Comprehensive Automatic Control Theory in Electrical Engineering

Description

Welcome to our course, “Comprehensive Automatic Control Theory in Electrical Engineering,” designed to provide in-depth knowledge of automated control theory from the foundational level, specifically for electrical engineers.

The course contains 139 topics in 24h 35m total length.

The course begins with the fundamentals of control systems, encompassing the essential principles of automatic control. Students will acquire knowledge regarding the significance and applicability of control systems across different industries.

Next, Mathematical Modelling is addressed. We will formulate mathematical models for electrical and mechanical systems. Students will acquire expertise in Fourier Series, Fourier Transform, Laplace Transform, and Linear Time-Invariant (LTI) systems.

The third chapter is devoted to Block Diagram and Signal Flow Graph Techniques. Students will acquire proficiency in block diagrams and their reduction procedures, as well as the conversion of block diagrams into Signal Flow Graphs (SFG) and the application of Mason’s Formula.

Time Response Analysis is critically significant in Automation and Control systems and is addressed in the following chapter. We shall examine the time response of first and second-order systems. This chapter explains essential criteria such as rise time, peak time, and settling time.
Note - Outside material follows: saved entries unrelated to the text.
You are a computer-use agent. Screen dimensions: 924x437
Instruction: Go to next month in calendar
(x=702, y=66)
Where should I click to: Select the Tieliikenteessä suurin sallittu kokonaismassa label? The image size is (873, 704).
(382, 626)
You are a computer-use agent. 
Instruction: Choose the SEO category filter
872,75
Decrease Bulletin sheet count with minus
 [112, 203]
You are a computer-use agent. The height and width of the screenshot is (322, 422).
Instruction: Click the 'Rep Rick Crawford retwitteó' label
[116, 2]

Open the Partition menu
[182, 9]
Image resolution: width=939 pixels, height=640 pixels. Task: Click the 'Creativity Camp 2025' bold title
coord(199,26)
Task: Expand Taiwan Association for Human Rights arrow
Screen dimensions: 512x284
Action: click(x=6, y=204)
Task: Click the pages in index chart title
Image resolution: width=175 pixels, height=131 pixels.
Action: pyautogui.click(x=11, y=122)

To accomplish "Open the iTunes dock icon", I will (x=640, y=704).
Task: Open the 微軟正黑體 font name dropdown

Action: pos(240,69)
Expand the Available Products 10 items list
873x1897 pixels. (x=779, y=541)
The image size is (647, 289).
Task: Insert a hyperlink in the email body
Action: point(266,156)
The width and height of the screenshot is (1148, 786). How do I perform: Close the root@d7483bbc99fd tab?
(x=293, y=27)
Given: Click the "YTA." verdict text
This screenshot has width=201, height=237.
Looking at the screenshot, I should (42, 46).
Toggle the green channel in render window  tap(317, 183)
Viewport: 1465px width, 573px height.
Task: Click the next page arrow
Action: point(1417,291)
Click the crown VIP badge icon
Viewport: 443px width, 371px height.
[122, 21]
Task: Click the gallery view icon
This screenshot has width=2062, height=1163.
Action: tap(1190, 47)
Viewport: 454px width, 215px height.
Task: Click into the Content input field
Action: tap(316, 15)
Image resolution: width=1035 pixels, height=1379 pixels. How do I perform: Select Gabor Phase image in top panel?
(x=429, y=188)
The fifth chapter pertains to Stability Analysis. We will assess system stability via the Routh-Hurwitz criterion and compute steady-state errors for various inputs and systems.

The next section provides a comprehensive explanation of Root-Locus and Frequency Response Methods. Students will acquire the skills to construct root-locus plots and evaluate their impact on system dynamics.

We will conduct frequency response analysis utilizing polar plots, Nyquist criteria, and Bode plots.

The seventh chapter addresses critical issues, specifically Compensators and PID Controllers. Students will acquire the skills to develop and implement various compensators in control systems, along with a comprehensive understanding and tuning of PID controllers utilizing techniques such as Ziegler-Nichols and Particle Swarm Optimization.